In 2014, then-US president Barack Obama announced a new type of retirement account. Called “myRA,” the program was designed to provide a Roth IRA-type investment opportunity to lower-income workers who may not have much in terms of savings. Essentially, you could contribute after-tax earnings of up to $5,500 per year (or up to $6,500 per year if older than 50), which could be withdrawn tax-free for the purposes of retirement. But it also has an account cap of $15,000.
The Trump administration has ended this program.
What made this account so accessible to lower-income workers—who don’t have employee-funded retirement plan options—is, first of all, there was no minimum requirement to open an account. Also, employees could simply opt to fund it through an automatic payroll deduction or by making direct payments through their bank, from a savings or a checking account.
This program was secure because the funds would only invest in new United States Treasury retirement savings bonds. These are guaranteed to never lose their value; but at a trade off of a lower return yield than a traditional stock.
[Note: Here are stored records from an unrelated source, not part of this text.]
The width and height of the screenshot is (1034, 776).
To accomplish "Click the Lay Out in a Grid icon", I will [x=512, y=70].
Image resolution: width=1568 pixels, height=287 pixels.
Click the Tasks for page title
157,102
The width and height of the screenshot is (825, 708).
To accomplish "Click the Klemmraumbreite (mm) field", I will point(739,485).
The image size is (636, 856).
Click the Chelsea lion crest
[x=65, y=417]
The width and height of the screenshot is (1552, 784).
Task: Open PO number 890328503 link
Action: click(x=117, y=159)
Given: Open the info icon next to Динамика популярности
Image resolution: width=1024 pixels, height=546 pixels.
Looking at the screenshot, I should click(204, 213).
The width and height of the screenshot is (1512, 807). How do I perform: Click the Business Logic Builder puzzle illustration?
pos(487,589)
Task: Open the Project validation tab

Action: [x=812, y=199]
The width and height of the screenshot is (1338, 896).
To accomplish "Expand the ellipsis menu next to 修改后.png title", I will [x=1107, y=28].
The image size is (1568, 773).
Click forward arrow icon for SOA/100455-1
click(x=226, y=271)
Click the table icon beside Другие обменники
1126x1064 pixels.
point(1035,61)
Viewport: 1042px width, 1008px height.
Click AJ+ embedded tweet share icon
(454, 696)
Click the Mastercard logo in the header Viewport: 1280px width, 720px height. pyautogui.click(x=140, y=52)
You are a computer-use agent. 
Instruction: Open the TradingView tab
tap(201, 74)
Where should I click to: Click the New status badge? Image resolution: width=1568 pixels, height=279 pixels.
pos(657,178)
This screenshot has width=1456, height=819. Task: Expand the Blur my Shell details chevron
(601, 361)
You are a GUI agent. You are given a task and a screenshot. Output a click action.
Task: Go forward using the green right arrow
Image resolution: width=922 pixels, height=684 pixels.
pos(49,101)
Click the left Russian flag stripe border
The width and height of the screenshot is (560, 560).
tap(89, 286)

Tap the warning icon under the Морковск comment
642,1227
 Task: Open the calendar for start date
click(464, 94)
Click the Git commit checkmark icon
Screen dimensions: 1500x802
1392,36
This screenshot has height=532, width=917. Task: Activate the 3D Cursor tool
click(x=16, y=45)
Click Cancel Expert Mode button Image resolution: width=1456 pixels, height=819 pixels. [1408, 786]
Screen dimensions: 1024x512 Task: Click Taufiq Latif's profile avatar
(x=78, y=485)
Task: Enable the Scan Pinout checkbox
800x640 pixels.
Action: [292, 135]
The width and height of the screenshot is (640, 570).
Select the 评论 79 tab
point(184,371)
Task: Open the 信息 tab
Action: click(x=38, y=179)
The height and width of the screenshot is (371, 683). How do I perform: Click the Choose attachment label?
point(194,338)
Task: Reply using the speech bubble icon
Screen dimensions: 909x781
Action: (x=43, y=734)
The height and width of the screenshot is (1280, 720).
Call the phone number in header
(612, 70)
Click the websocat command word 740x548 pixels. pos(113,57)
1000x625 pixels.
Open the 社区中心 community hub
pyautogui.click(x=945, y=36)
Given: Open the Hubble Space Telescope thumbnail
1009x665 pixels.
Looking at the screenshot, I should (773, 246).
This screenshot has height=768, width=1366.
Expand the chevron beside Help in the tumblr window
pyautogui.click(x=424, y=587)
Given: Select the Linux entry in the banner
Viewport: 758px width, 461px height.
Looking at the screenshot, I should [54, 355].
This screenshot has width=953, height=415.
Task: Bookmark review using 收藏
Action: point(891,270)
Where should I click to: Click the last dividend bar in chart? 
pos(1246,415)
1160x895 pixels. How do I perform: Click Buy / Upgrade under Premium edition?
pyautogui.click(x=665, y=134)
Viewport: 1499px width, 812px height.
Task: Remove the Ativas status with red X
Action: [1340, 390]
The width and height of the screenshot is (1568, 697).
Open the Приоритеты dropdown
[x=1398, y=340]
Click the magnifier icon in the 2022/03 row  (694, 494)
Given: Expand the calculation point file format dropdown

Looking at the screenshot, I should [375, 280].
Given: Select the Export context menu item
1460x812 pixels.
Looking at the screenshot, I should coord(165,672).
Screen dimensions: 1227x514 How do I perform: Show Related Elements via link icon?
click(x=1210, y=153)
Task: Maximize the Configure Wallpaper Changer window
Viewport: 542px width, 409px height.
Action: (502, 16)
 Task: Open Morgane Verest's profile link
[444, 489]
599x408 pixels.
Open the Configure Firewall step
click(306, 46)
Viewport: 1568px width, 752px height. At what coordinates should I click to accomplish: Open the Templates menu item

Now, this might sound like a good idea, in theory, but apparently it had its detractors. Scott Hanson, CFP, argues: “The myRA actually has the working poor financing the government’s deficit spending. By creating accounts that invest in a government pool, it’s yet another way for the Treasury to raise funds without having to sell bonds in the public market.”
Roughly 30,000 Americans have, so far, contributed upwards of $34 million to the myRA program. Unfortunately about 2/3 of these accounts have a median balance of only $500 and the remaining third have made no contributions at all. This would be fine—it is your choice, after all—if it did not cost the federal government $70 million to manage the program.
Indeed, US Treasurer Jovita Carranza admits, “Unfortunately, there has been very little demand for the program and the cost to taxpayers cannot be justified by the assets in the program. Fortunately, ample private-sector solutions exist, which resulted in less appeal for myRA.”. Fortunately, ample private-sector solutions exist, which resulted in less appeal for myRA.”
As such, those who have opted to participate should have received an email this morning in regards to the cessation of the program. Each participant will also be provided with other information regarding their future investment options.